To-do list:
• 1. Translate this sentence from the lab page into Spanish: "Please familiarize yourself with the course’s partnership expectations before starting the lab."
• 2. Put the lines of the records starting at the line that contains "The height and width of the screenshot is (786, 1512)." and ending at the line that contains "I want to click on The" into a numbered list, leaving out any blank lines.

Document passage:
┌────────
CS 43 — Lab 1: A Basic Web Client

Due: Thursday, February 10 @ 11:59 PM

1. Overview

Please familiarize yourself with the course’s partnership expectations before starting the lab.

In this lab we’ll write our first networking application — a barebones web client. A web client communicates with a web server, and they both "speak" HTTP, the Hypertext Transfer Protocol.

HTTP uses a client-server model of communication: in which the client (your lab code) initiates communication, and a server that is always-on, passively waits and responds. The web client and web server communicate using HTTP requests and responses. We’ll look into the HTTP protocol format in a lot more detail in class on Tuesday.

1.1. Goals

Use git to clone a repository full of starter code.
Apply top-down design to write a web client.
Practice with C networking basics: sockets, send(), receive() and DNS (name-to-IP resolution).
Manipulate HTTP headers with C string functions.
└────────
Source data:
┌────────
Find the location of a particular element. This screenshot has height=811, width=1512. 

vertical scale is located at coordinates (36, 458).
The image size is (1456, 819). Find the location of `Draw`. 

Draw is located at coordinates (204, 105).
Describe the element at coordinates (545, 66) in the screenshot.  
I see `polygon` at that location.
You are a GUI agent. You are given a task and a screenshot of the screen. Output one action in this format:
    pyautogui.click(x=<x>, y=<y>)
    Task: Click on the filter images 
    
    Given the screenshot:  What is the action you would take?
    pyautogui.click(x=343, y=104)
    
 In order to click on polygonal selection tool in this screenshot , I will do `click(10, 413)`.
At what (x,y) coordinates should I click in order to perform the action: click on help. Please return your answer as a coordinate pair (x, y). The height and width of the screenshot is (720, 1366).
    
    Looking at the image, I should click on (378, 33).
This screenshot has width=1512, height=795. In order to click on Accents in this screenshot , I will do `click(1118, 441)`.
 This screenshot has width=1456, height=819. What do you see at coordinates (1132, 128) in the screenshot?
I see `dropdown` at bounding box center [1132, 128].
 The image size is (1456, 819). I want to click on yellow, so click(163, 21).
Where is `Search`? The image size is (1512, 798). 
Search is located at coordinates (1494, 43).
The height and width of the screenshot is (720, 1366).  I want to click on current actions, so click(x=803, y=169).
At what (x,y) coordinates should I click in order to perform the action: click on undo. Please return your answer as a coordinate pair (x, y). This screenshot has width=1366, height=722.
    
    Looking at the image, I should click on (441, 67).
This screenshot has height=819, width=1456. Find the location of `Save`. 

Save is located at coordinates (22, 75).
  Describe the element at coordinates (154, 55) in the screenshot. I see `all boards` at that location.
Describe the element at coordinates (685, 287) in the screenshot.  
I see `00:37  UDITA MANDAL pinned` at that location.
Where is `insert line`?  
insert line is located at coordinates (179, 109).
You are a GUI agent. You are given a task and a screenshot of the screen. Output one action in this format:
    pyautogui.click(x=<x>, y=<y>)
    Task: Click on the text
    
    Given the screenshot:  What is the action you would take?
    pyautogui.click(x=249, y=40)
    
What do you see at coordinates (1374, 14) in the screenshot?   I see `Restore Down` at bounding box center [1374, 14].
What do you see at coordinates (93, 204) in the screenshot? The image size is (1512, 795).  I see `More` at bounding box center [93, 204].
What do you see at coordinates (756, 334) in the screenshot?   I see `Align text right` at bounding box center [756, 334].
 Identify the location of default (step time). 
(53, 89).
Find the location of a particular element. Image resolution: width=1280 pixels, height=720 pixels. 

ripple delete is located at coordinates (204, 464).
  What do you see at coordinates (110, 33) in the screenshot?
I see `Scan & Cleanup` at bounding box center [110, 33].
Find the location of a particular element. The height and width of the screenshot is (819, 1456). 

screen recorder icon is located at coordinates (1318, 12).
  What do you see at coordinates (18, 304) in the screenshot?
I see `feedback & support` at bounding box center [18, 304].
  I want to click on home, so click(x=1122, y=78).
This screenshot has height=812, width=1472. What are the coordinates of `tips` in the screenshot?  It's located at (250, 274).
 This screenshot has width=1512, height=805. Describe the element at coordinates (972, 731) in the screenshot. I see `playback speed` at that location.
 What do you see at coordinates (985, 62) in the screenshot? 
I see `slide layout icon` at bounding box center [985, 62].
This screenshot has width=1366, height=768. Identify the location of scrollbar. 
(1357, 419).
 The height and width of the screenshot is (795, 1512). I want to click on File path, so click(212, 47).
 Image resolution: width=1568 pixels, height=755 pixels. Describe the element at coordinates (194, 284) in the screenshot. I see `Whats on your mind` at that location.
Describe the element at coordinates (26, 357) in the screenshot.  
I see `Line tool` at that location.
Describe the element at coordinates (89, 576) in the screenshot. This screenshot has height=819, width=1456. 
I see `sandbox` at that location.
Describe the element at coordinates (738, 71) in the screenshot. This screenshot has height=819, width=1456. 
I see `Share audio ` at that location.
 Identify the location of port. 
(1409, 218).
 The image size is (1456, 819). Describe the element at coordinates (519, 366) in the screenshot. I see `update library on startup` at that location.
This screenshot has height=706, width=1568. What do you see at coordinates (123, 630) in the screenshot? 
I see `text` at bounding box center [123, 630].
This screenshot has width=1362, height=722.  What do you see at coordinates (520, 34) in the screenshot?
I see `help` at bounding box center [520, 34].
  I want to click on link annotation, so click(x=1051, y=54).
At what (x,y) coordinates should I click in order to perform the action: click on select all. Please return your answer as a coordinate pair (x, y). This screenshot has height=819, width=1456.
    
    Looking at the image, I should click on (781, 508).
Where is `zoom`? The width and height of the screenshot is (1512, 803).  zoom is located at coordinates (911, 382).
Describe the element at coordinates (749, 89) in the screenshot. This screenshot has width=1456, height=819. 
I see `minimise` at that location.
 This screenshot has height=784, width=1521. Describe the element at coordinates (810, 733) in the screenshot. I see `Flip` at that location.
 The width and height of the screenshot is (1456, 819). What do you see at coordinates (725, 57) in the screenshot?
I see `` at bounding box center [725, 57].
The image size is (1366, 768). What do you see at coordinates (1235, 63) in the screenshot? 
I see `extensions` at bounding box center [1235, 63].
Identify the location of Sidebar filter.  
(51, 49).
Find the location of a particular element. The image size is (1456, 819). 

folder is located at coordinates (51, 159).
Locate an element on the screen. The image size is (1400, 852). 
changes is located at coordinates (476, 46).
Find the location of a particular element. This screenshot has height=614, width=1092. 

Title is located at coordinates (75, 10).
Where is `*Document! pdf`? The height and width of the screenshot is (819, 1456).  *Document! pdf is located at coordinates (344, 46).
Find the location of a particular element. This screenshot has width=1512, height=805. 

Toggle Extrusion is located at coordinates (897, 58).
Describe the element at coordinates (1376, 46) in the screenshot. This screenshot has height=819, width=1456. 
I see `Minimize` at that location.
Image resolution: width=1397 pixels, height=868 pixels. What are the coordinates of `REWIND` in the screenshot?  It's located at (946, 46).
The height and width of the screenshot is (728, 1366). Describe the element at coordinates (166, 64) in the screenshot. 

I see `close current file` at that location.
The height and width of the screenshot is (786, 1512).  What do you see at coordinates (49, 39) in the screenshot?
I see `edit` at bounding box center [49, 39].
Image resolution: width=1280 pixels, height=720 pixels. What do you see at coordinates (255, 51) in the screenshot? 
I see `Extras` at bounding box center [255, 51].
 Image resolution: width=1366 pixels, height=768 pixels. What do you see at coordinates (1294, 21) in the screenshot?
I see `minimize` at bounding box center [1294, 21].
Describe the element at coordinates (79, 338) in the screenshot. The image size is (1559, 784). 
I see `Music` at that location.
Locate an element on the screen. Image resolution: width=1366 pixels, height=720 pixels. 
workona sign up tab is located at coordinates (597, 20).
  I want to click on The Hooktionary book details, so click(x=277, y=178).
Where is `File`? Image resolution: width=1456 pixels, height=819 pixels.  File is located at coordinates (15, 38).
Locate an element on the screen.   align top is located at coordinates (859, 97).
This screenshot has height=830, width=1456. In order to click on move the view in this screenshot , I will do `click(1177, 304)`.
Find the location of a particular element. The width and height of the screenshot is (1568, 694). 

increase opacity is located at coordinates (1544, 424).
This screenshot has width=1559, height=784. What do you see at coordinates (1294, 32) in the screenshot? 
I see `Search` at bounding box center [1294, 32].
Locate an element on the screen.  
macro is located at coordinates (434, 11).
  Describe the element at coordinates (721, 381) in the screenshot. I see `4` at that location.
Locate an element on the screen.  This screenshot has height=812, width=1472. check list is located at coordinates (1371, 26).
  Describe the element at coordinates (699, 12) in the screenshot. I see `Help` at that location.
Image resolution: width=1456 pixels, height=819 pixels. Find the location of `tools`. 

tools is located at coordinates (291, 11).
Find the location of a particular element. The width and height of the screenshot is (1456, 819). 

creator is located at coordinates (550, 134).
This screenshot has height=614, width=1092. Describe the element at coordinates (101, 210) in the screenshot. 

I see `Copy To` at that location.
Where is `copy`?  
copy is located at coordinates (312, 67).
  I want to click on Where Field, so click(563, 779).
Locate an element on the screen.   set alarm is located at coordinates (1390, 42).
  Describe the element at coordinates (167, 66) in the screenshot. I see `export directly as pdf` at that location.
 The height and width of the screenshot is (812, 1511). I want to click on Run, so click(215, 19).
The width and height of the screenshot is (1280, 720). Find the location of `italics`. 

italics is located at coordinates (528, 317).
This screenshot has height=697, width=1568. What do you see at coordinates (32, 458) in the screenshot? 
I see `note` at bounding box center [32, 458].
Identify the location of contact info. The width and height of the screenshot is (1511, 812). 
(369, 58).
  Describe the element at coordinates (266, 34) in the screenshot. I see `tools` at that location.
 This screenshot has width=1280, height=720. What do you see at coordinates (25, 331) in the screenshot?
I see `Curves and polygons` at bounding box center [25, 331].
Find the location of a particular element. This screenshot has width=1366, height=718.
└────────
Outputs in order:
• 1. Familiarícese con las expectativas del curso sobre el trabajo en pareja antes de comenzar el laboratorio.

• 2.
1. The height and width of the screenshot is (786, 1512).  What do you see at coordinates (49, 39) in the screenshot?
2. I see `edit` at bounding box center [49, 39].
3. Image resolution: width=1280 pixels, height=720 pixels. What do you see at coordinates (255, 51) in the screenshot? 
4. I see `Extras` at bounding box center [255, 51].
5.  Image resolution: width=1366 pixels, height=768 pixels. What do you see at coordinates (1294, 21) in the screenshot?
6. I see `minimize` at bounding box center [1294, 21].
7. Describe the element at coordinates (79, 338) in the screenshot. The image size is (1559, 784). 
8. I see `Music` at that location.
9. Locate an element on the screen. Image resolution: width=1366 pixels, height=720 pixels. 
10. workona sign up tab is located at coordinates (597, 20).
11.   I want to click on The Hooktionary book details, so click(x=277, y=178).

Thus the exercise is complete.